My best girlfriends and I don’t live as close together as we once did. We aren’t as skinny as we once were. We don’t get to see each other as often as we would like. We don’t wear maxi dresses. We don’t post pictures on Facebook or Instagram of us going out with our nails painted. We don’t visit L.A., New York, or Las Vegas. We have rarely gone on any vacations together in our adult lives.
My best girlfriends and I have been friends for more than 20 years. My best girlfriends are my people. They are my heart. My best girlfriends and I love each other. We look out for each other. We worry about each other. We talk to each other. We talk about each other. All of us would go to battle for one another in a heartbeat, even if we knew ahead of time that we would face defeat. We are sisters and that’s infallible.
Also, we are adults. My best girlfriends and I, for the most part, grew up together. But mostly, we grew up.
We have jobs. We have hobbies. We have classes. We have debts. We have to pay our rent or our mortgages. We have to pay our bills.
Some of us have children and we have to think about childcare or babysitting. Some of us have husbands or wives and we consider our partners in our plans. Some of us are dating. Some of us have more than one job or more than two jobs or more than three jobs. Some of us are struggling with money or depression or both.
Some of us have lost family members. Some of us have aging parents. Some of us have family members who are struggling and take up our time. Some of us live paycheck to paycheck and are trying to get by. Some of us are working on our Master’s Degree. Some of us would rather work in the garden than check email. We all have different lives.
For the last six months I have tried to make plans with my best friends. Sometimes the plans work out.

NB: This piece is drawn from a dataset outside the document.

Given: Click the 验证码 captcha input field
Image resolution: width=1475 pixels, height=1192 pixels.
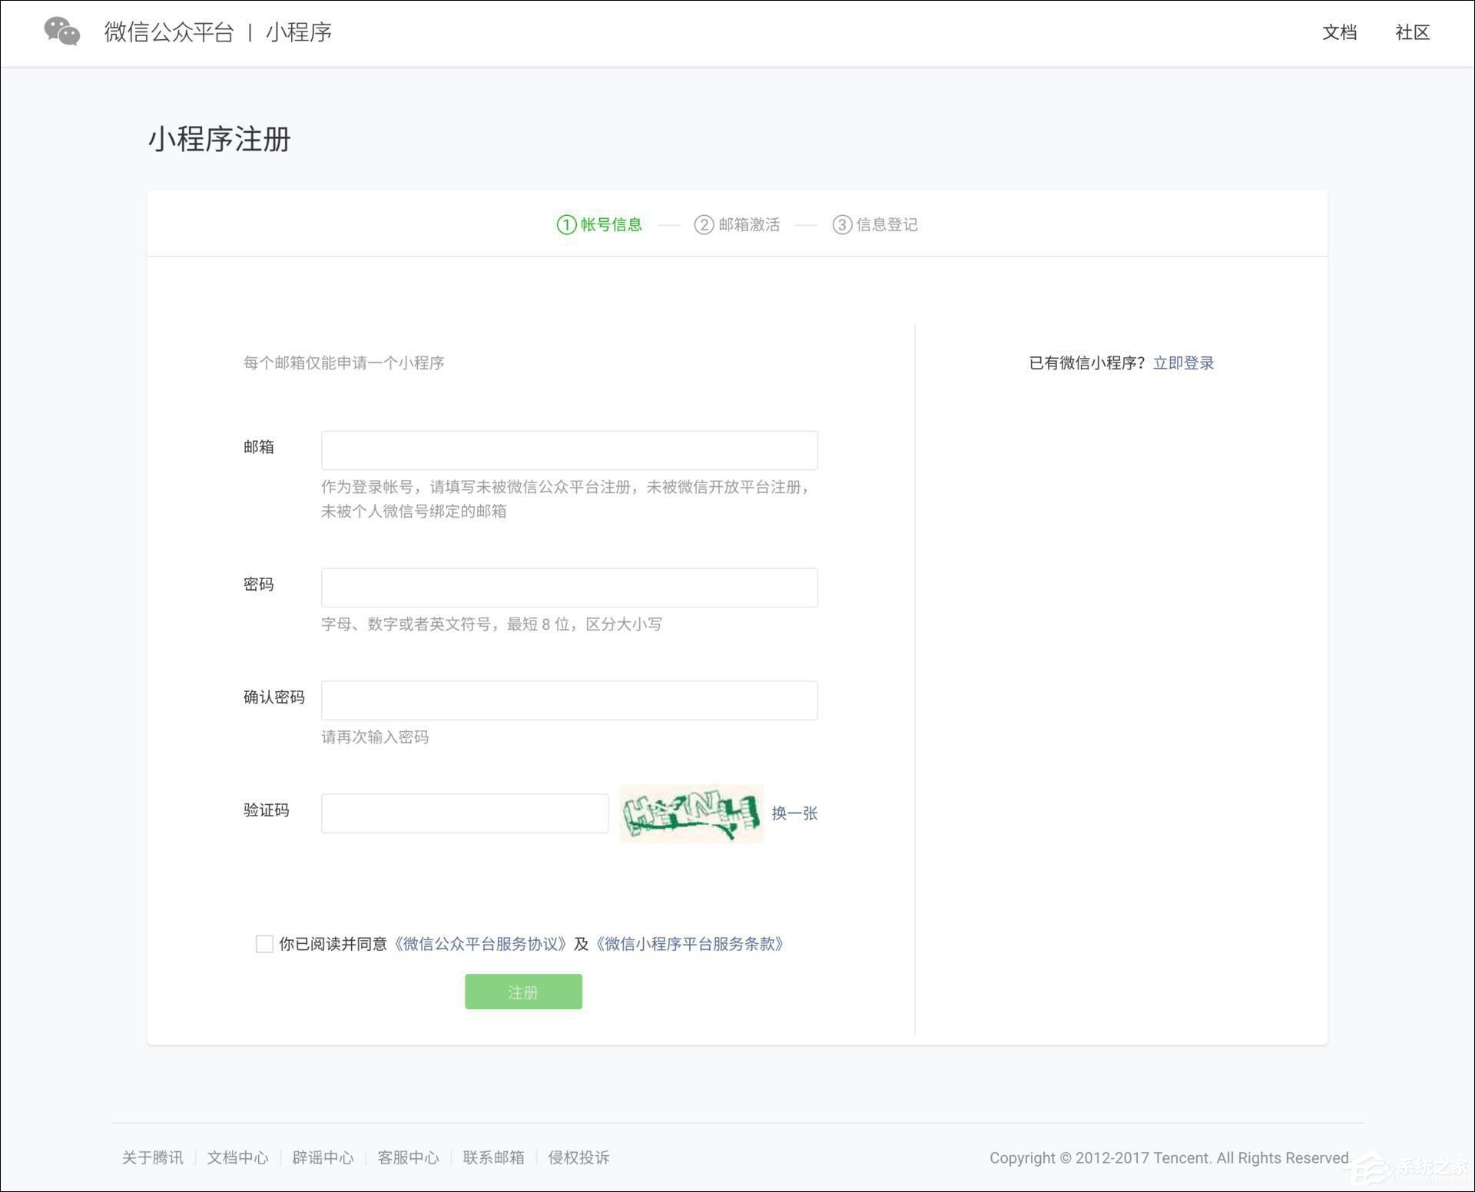Looking at the screenshot, I should pos(464,813).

Most of the time something comes up and we have to reschedule.
Never once have I wondered if my best friends have forgotten me. I don’t need a trip to Vegas or a fancy manicure or a medical study or a cheesy stock photo to give credence to a relationship that is obviously sustaining and precious.
I love my best girlfriends. I know that regardless of what life brings us, we will always have each other.
If having best girlfriends will help a woman live longer, I’m excited to live forever.